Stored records
◆ ◆ ◆

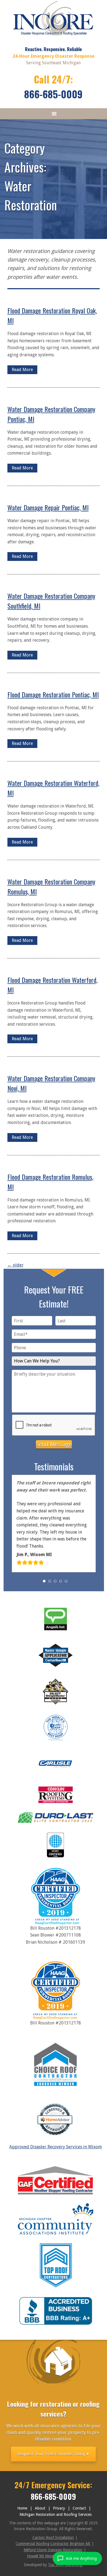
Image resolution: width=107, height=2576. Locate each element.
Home (22, 2508)
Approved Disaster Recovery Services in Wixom (55, 2146)
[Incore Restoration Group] (53, 37)
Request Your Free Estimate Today (52, 2454)
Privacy (59, 2508)
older (15, 1265)
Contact (79, 2508)
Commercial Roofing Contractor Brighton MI (53, 2543)
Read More (22, 369)
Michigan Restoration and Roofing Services (55, 2514)
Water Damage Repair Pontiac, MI (48, 507)
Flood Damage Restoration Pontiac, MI (53, 694)
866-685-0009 (53, 94)
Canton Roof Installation (53, 2537)
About (40, 2508)
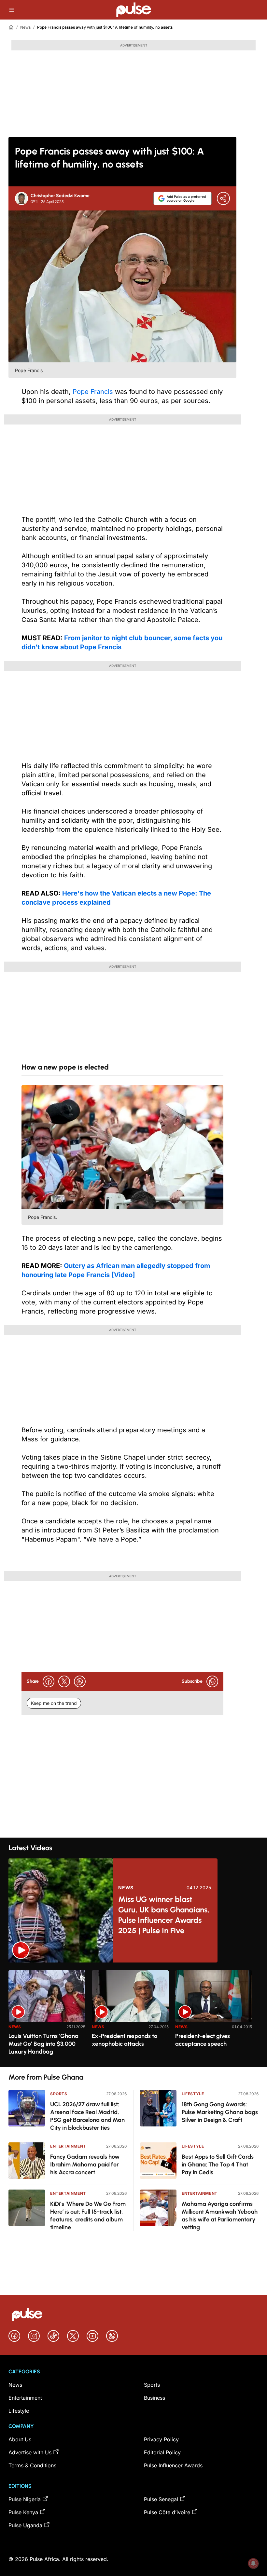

◆ ◆ ◆

Apart from the pictures, return every entry above exactly as given.

Image resolution: width=107, height=2576. Locate each element.
Home (22, 2508)
Approved Disaster Recovery Services in Wixom (55, 2146)
[Incore Restoration Group] (53, 37)
Request Your Free Estimate Today (52, 2454)
Privacy (59, 2508)
older (15, 1265)
Contact (79, 2508)
Commercial Roofing Contractor Brighton MI (53, 2543)
Read More (22, 369)
Michigan Restoration and Roofing Services (55, 2514)
Water Damage Repair Pontiac, MI (48, 507)
Flood Damage Restoration Pontiac, MI (53, 694)
866-685-0009 (53, 94)
Canton Roof Installation (53, 2537)
About (40, 2508)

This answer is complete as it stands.